Passage given:
24. The sapphire optical waveguide in claim 15, wherein the mode stripping material, geometry, or structure is fabricated with a femtosecond (fs) laser treatment of the sapphire optical waveguide.

25. The sapphire optical waveguide in claim 15, wherein the mode stripping material, geometry, or structure includes a material with an index of refraction that matches or is greater than the index of refraction of sapphire or of the cladding.

26. The sapphire optical waveguide in claim 15, wherein the mode stripping material, geometry, or structure includes a modulated surface of the sapphire optical waveguide.

27. The sapphire optical waveguide in claim 15, wherein the mode stripping material, geometry, or structure provides one or more of: a) stability at high temperatures, b) an index of refraction comparable or greater than that of sapphire, c) chemical inertness, d) a coefficient of thermal expansion near that of sapphire, or e) a capability of bonding with sapphire.

28. The sapphire optical waveguide in claim 1, wherein the mode stripping material, geometry, or structure is configured to reduce a power of light traveling in the internal cladding by at least 3dB over a length of the sapphire optical waveguide.

29. The sapphire optical waveguide in claim 1, wherein the mode stripping material, geometry, or structure is configured to reduce a power of light traveling in the internal cladding by at least 20dB over a portion of a length of the sapphire optical waveguide.

30. The sapphire optical waveguide in claim 1, wherein the cladding is a refractive cladding, the sapphire optical fiber is a graded index sapphire optical fiber, and the mode stripping material, geometry, or structure does not attenuate light confined to the sapphire core by more than ldB over a length of the sapphire optical waveguide.

31. The sapphire optical waveguide in claim 1, wherein the cladding is a refractive cladding, the sapphire optical fiber is a step index sapphire optical fiber, and the mode stripping material, geometry, or structure does not attenuate light confined to the sapphire core by more than ldB over a length of the sapphire optical waveguide.

32. The sapphire optical waveguide in claim 1, wherein the sapphire optical waveguide is a fiber inscribed with at least one fiber Bragg grating.

33. The sapphire optical waveguide in claim 1, wherein the sapphire optical waveguide incorporates at least one region of refractive index variation that produces enhanced scatter points.

34. The sapphire optical waveguide in claim 1, wherein the sapphire optical waveguide incorporates at least one intrinsic Fabry-Perot interferometer.

35. The sapphire optical waveguide in claim 1, wherein the sapphire optical waveguide includes at least one Extrinsic Fabry-Perot interferometer.

36. The sapphire optical waveguide, wherein the sapphire optical waveguide is part of a distributed temperature measurement system.

37. A sensor comprising the sapphire optical waveguide of claim 1.

38. The sensor of claim 37, wherein the sensor measures one or more of temperature, strain, pressure, or acceleration.

39. The sensor of claim 37, wherein the sensor is configured to be interrogated using Optical Frequency Domain Reflectometry (OFDR).

Stored data:
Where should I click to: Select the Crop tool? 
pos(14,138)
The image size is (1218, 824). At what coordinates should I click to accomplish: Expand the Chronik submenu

Problem requirements:
For each statement, decide from the sapphire waveguide claims whether it agrees with them. Answer yes or no and quote the words that settle it. (a) Claim 24 says a femtosecond laser treatment can be used to make the mode stripping material, geometry, or structure. (b) Claim 38 says the sensor measures temperature only. (c) Claim 28 requires the power of light in the internal cladding to drop by at least 20dB.

Worked solution:
(a) Yes: "is fabricated with a femtosecond (fs) laser treatment of the sapphire optical waveguide."
(b) No: "measures one or more of temperature, strain, pressure, or acceleration."
(c) No: "by at least 3dB over a length of the sapphire optical waveguide."